WRITTEN PROBLEM
Pull out each line below that contains the word "arrow", and copy those lines as they appear.
--- Start ---
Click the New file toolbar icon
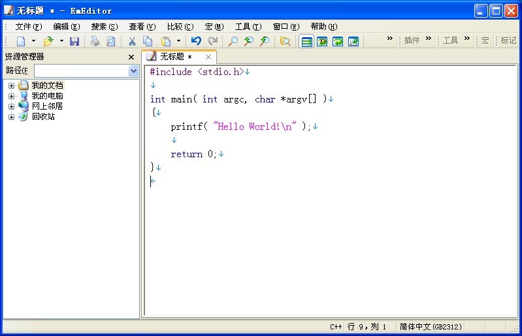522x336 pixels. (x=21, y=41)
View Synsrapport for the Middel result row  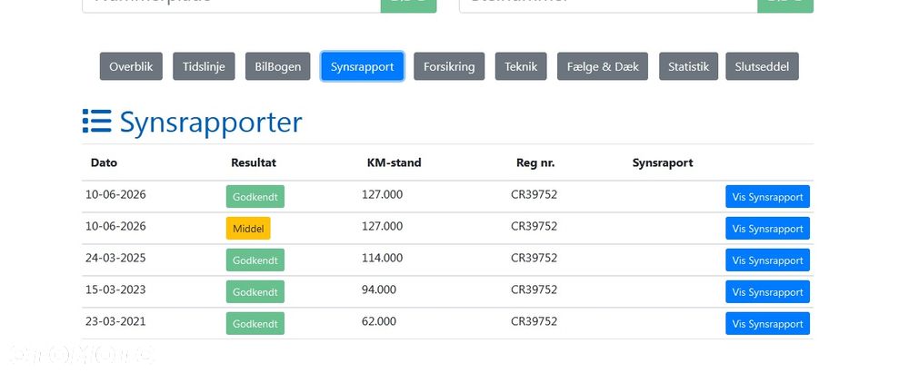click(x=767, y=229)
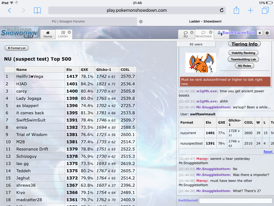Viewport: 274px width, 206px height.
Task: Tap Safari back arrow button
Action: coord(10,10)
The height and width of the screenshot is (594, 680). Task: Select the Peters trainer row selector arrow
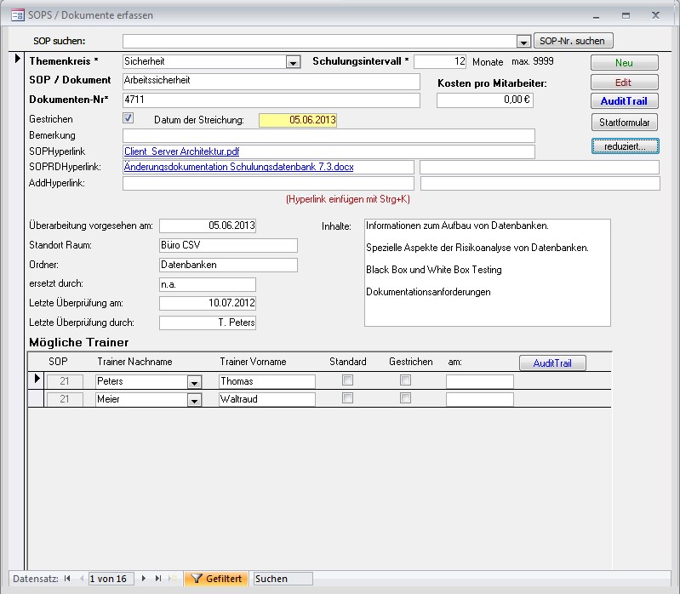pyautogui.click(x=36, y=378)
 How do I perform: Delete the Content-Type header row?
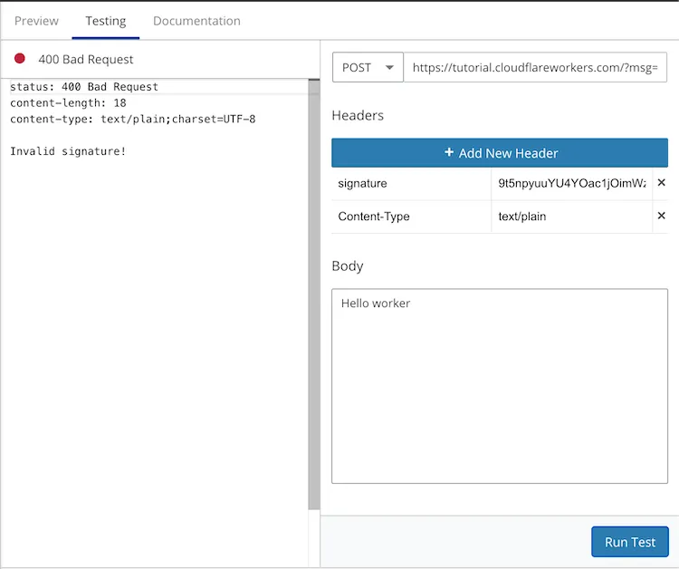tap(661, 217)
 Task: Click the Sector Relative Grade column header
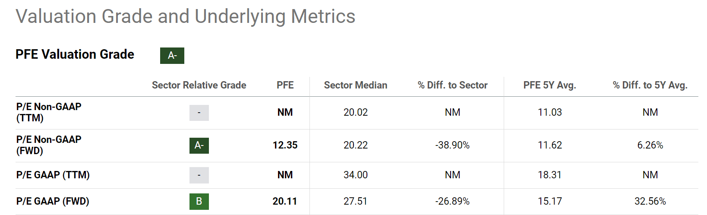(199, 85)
--- End ---
OUTPUT FOR THIS EXERCISE
Task: Tap Safari back arrow button
The height and width of the screenshot is (594, 680). Task: Select the Peters trainer row selector arrow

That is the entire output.